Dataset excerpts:
------------------------------------

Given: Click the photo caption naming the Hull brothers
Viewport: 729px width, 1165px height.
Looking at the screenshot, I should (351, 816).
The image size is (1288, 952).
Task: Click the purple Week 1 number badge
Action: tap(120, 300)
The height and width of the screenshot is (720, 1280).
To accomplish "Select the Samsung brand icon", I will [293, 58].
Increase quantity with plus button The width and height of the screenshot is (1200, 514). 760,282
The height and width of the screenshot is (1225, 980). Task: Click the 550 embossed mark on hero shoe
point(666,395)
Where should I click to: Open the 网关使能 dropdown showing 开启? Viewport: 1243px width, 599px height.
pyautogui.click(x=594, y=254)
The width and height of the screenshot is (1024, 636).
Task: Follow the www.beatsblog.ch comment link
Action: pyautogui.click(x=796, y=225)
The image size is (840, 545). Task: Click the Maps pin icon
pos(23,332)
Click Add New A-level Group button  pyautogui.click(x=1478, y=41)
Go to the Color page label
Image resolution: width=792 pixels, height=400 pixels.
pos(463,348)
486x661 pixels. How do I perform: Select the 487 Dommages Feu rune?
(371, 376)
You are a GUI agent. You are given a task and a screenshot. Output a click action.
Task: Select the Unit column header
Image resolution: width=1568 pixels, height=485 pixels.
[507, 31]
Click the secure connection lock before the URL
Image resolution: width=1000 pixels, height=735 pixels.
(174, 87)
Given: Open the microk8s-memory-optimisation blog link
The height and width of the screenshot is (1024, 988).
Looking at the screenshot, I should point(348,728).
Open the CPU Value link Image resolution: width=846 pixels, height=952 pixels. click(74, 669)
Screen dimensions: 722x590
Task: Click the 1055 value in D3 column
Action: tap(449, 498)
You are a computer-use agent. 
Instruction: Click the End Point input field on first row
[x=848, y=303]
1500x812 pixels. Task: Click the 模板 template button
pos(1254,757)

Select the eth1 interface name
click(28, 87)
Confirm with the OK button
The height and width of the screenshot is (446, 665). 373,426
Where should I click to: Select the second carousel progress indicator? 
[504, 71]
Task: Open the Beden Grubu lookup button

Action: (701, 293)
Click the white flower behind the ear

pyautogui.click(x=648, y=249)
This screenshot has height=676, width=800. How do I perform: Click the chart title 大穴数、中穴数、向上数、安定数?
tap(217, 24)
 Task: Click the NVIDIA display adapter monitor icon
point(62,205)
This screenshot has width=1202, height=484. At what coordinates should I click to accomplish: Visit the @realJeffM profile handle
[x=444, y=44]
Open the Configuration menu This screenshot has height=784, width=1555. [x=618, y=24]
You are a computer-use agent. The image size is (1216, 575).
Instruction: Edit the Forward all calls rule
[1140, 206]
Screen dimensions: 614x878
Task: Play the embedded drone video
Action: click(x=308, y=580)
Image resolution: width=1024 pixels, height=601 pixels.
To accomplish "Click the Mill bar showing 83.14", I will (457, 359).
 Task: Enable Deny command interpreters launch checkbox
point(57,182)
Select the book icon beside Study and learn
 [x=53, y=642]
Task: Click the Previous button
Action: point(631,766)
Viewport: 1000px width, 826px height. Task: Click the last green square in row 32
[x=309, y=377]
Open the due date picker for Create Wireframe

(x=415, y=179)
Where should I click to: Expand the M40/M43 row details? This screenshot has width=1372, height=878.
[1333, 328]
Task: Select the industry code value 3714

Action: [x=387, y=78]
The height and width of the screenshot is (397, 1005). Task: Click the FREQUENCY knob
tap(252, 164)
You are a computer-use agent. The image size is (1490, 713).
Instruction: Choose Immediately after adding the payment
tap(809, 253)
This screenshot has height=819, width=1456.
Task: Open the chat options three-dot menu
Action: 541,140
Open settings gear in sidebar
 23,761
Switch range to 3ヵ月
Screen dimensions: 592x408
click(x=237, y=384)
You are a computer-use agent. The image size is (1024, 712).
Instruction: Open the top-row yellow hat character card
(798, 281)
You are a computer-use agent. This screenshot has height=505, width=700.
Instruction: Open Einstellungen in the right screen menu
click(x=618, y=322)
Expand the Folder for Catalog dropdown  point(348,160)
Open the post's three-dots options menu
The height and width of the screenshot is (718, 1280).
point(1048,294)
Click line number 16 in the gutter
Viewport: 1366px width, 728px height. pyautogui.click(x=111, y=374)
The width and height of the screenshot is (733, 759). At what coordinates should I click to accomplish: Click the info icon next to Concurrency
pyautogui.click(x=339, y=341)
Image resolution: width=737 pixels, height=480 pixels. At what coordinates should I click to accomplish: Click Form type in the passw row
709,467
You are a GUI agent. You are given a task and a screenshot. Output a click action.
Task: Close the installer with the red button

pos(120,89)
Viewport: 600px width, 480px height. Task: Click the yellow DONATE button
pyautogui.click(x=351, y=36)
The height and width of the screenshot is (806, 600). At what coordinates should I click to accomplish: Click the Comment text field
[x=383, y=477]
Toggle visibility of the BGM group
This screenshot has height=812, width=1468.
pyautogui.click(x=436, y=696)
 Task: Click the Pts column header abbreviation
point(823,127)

------------------------------------

__WHAT THE TASK ASKS__.
Could every entry above be printed again, word for word?

__RESULT FOR THIS TASK__.
Given: Click the photo caption naming the Hull brothers
Viewport: 729px width, 1165px height.
Looking at the screenshot, I should (351, 816).
The image size is (1288, 952).
Task: Click the purple Week 1 number badge
Action: tap(120, 300)
The height and width of the screenshot is (720, 1280).
To accomplish "Select the Samsung brand icon", I will [293, 58].
Increase quantity with plus button The width and height of the screenshot is (1200, 514). 760,282
The height and width of the screenshot is (1225, 980). Task: Click the 550 embossed mark on hero shoe
point(666,395)
Where should I click to: Open the 网关使能 dropdown showing 开启? Viewport: 1243px width, 599px height.
pyautogui.click(x=594, y=254)
The width and height of the screenshot is (1024, 636).
Task: Follow the www.beatsblog.ch comment link
Action: pyautogui.click(x=796, y=225)
The image size is (840, 545). Task: Click the Maps pin icon
pos(23,332)
Click Add New A-level Group button  pyautogui.click(x=1478, y=41)
Go to the Color page label
Image resolution: width=792 pixels, height=400 pixels.
pos(463,348)
486x661 pixels. How do I perform: Select the 487 Dommages Feu rune?
(371, 376)
You are a GUI agent. You are given a task and a screenshot. Output a click action.
Task: Select the Unit column header
Image resolution: width=1568 pixels, height=485 pixels.
[507, 31]
Click the secure connection lock before the URL
Image resolution: width=1000 pixels, height=735 pixels.
(174, 87)
Given: Open the microk8s-memory-optimisation blog link
The height and width of the screenshot is (1024, 988).
Looking at the screenshot, I should point(348,728).
Open the CPU Value link Image resolution: width=846 pixels, height=952 pixels. click(74, 669)
Screen dimensions: 722x590
Task: Click the 1055 value in D3 column
Action: tap(449, 498)
You are a computer-use agent. 
Instruction: Click the End Point input field on first row
[x=848, y=303]
1500x812 pixels. Task: Click the 模板 template button
pos(1254,757)

Select the eth1 interface name
click(28, 87)
Confirm with the OK button
The height and width of the screenshot is (446, 665). 373,426
Where should I click to: Select the second carousel progress indicator? 
[504, 71]
Task: Open the Beden Grubu lookup button

Action: (701, 293)
Click the white flower behind the ear

pyautogui.click(x=648, y=249)
This screenshot has height=676, width=800. How do I perform: Click the chart title 大穴数、中穴数、向上数、安定数?
tap(217, 24)
 Task: Click the NVIDIA display adapter monitor icon
point(62,205)
This screenshot has width=1202, height=484. At what coordinates should I click to accomplish: Visit the @realJeffM profile handle
[x=444, y=44]
Open the Configuration menu This screenshot has height=784, width=1555. [x=618, y=24]
You are a computer-use agent. The image size is (1216, 575).
Instruction: Edit the Forward all calls rule
[1140, 206]
Screen dimensions: 614x878
Task: Play the embedded drone video
Action: click(x=308, y=580)
Image resolution: width=1024 pixels, height=601 pixels.
To accomplish "Click the Mill bar showing 83.14", I will (457, 359).
 Task: Enable Deny command interpreters launch checkbox
point(57,182)
Select the book icon beside Study and learn
 [x=53, y=642]
Task: Click the Previous button
Action: point(631,766)
Viewport: 1000px width, 826px height. Task: Click the last green square in row 32
[x=309, y=377]
Open the due date picker for Create Wireframe

(x=415, y=179)
Where should I click to: Expand the M40/M43 row details? This screenshot has width=1372, height=878.
[1333, 328]
Task: Select the industry code value 3714

Action: [x=387, y=78]
The height and width of the screenshot is (397, 1005). Task: Click the FREQUENCY knob
tap(252, 164)
You are a computer-use agent. The image size is (1490, 713).
Instruction: Choose Immediately after adding the payment
tap(809, 253)
This screenshot has height=819, width=1456.
Task: Open the chat options three-dot menu
Action: 541,140
Open settings gear in sidebar
 23,761
Switch range to 3ヵ月
Screen dimensions: 592x408
click(x=237, y=384)
You are a computer-use agent. The image size is (1024, 712).
Instruction: Open the top-row yellow hat character card
(798, 281)
You are a computer-use agent. This screenshot has height=505, width=700.
Instruction: Open Einstellungen in the right screen menu
click(x=618, y=322)
Expand the Folder for Catalog dropdown  point(348,160)
Open the post's three-dots options menu
The height and width of the screenshot is (718, 1280).
point(1048,294)
Click line number 16 in the gutter
Viewport: 1366px width, 728px height. pyautogui.click(x=111, y=374)
The width and height of the screenshot is (733, 759). At what coordinates should I click to accomplish: Click the info icon next to Concurrency
pyautogui.click(x=339, y=341)
Image resolution: width=737 pixels, height=480 pixels. At what coordinates should I click to accomplish: Click Form type in the passw row
709,467
You are a GUI agent. You are given a task and a screenshot. Output a click action.
Task: Close the installer with the red button

pos(120,89)
Viewport: 600px width, 480px height. Task: Click the yellow DONATE button
pyautogui.click(x=351, y=36)
The height and width of the screenshot is (806, 600). At what coordinates should I click to accomplish: Click the Comment text field
[x=383, y=477]
Toggle visibility of the BGM group
This screenshot has height=812, width=1468.
pyautogui.click(x=436, y=696)
 Task: Click the Pts column header abbreviation
point(823,127)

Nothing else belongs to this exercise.